Stored items:
---*---
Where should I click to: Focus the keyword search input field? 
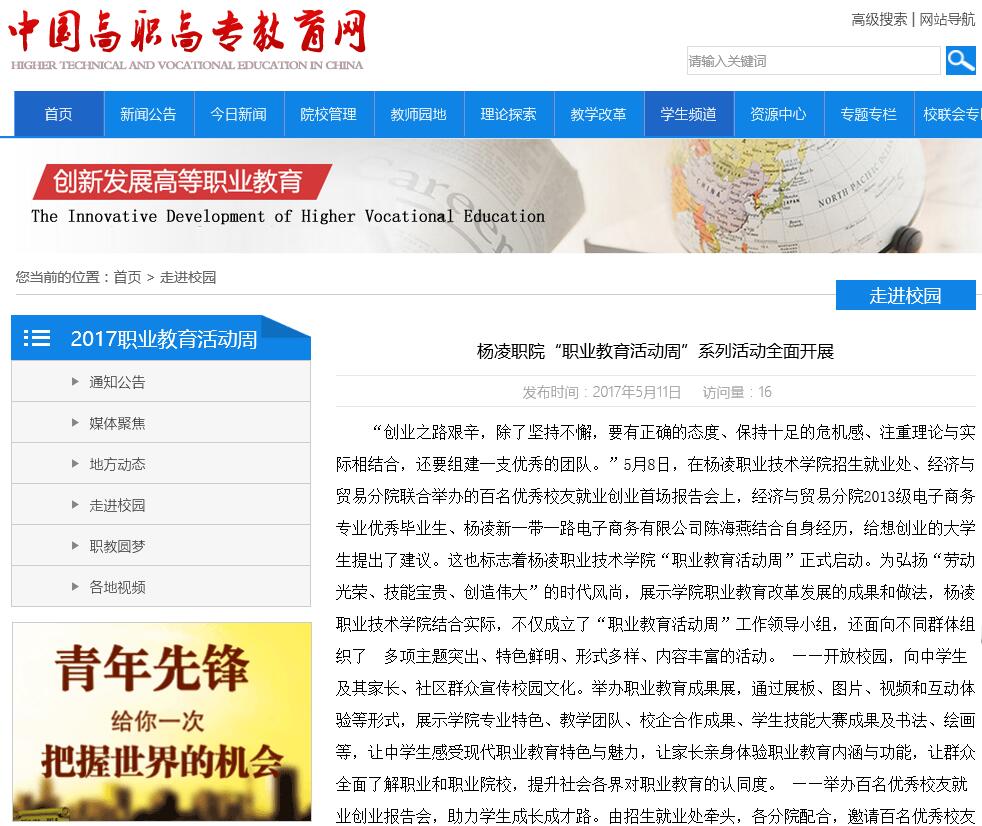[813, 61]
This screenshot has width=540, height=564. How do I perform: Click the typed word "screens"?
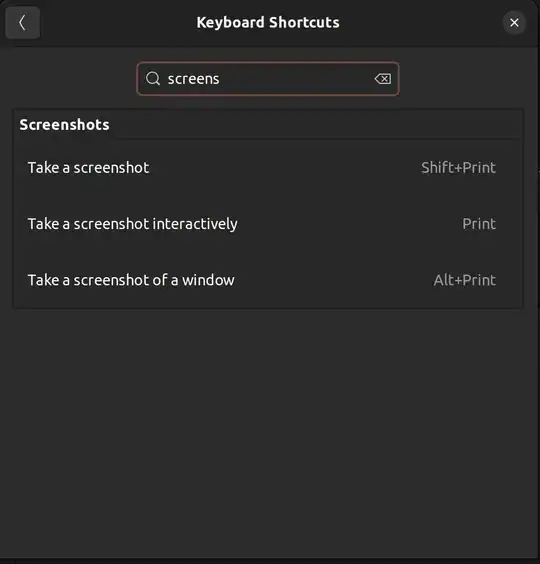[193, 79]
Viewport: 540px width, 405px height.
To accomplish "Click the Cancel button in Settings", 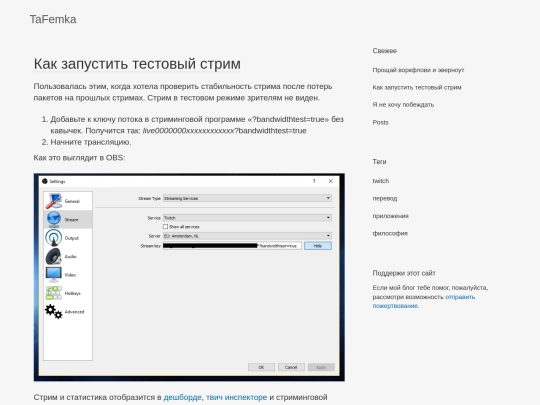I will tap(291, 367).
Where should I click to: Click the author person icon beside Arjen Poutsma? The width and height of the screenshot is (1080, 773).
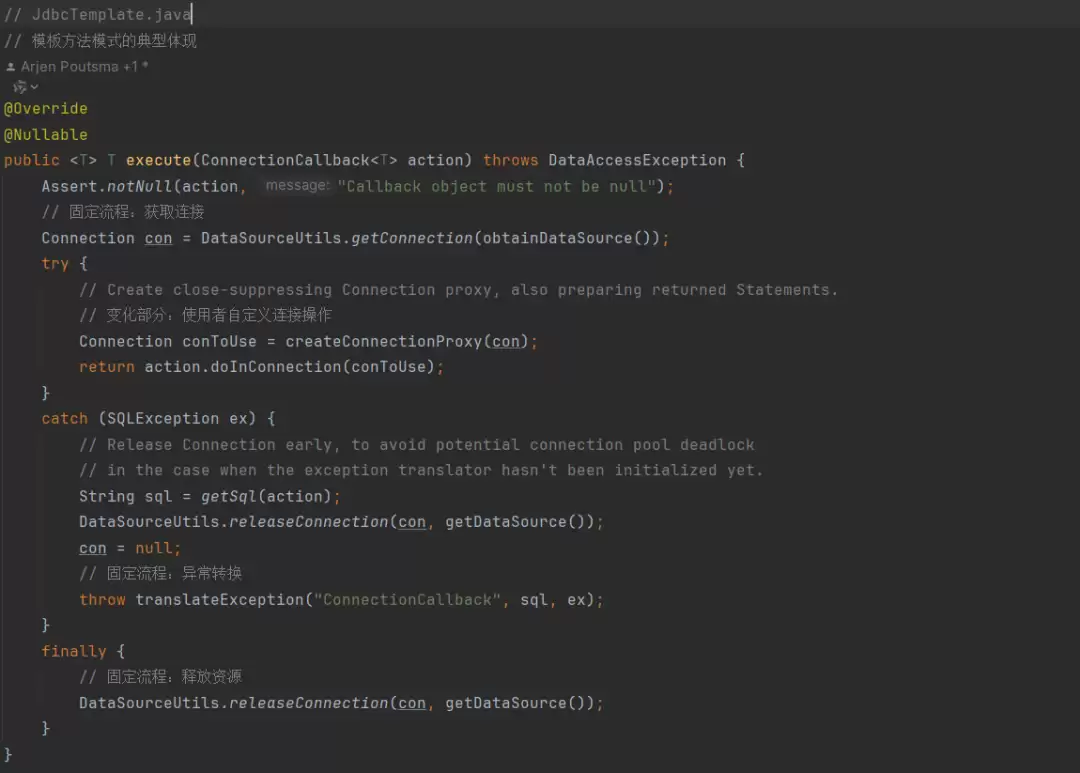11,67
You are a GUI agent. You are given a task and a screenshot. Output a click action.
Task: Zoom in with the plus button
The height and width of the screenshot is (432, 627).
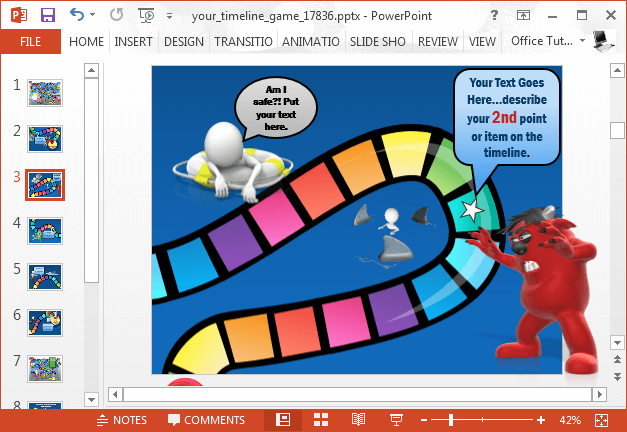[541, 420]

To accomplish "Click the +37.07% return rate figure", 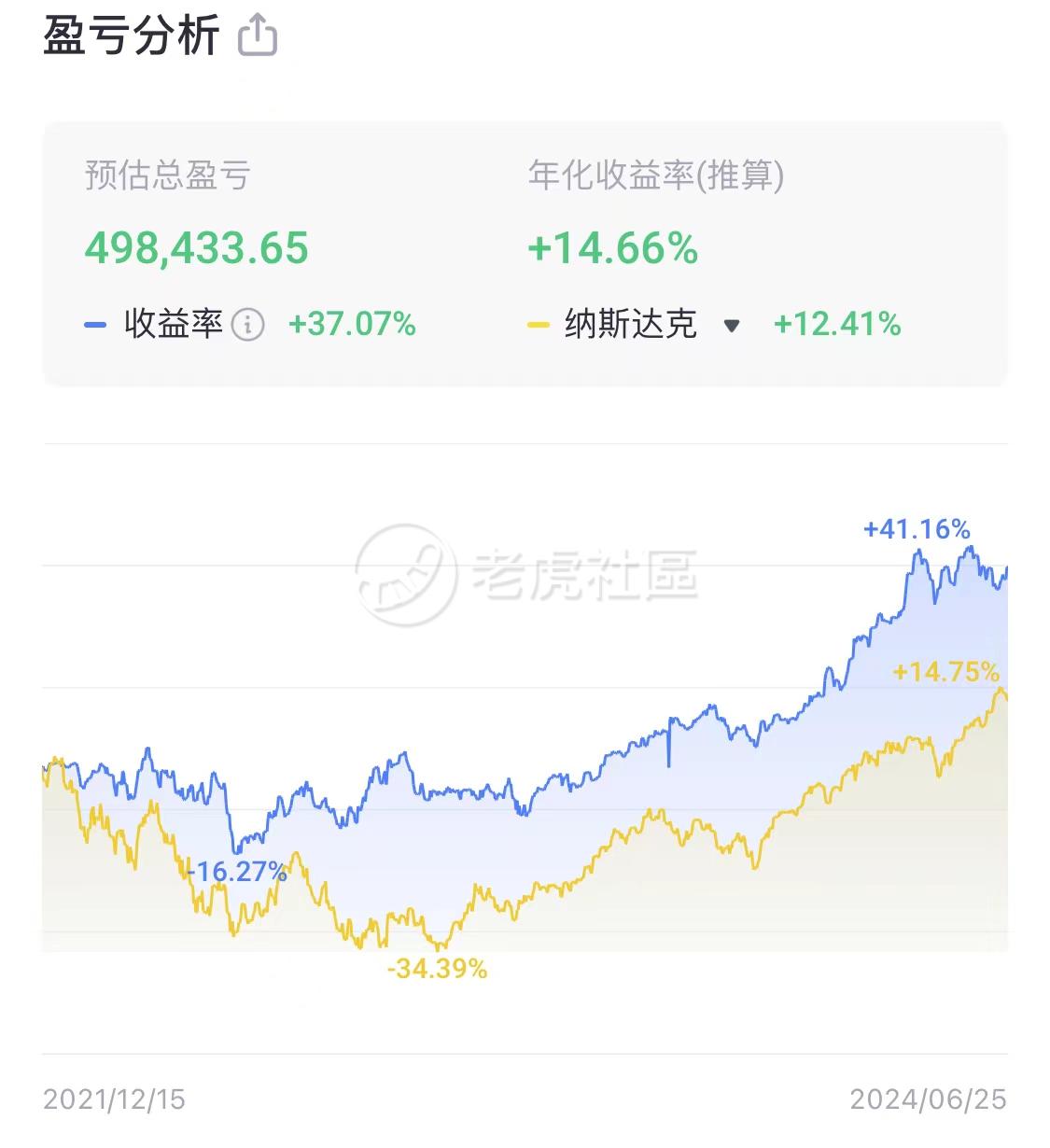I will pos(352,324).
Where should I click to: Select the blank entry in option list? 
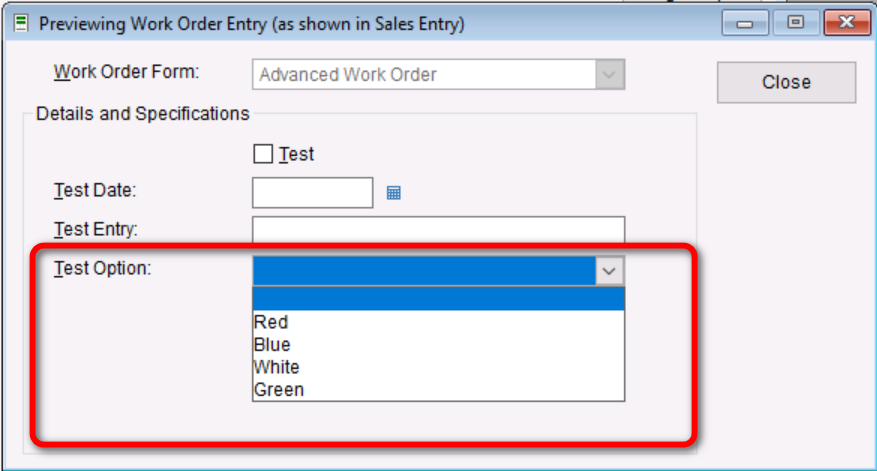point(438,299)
---*---
** Problem requirements **
Omit the pictures. Write out exactly the lines from the one containing "Where should I click to: Select" through the last line of the entries, both of them included.

** Response **
Where should I click to: Select the blank entry in option list? 
point(438,299)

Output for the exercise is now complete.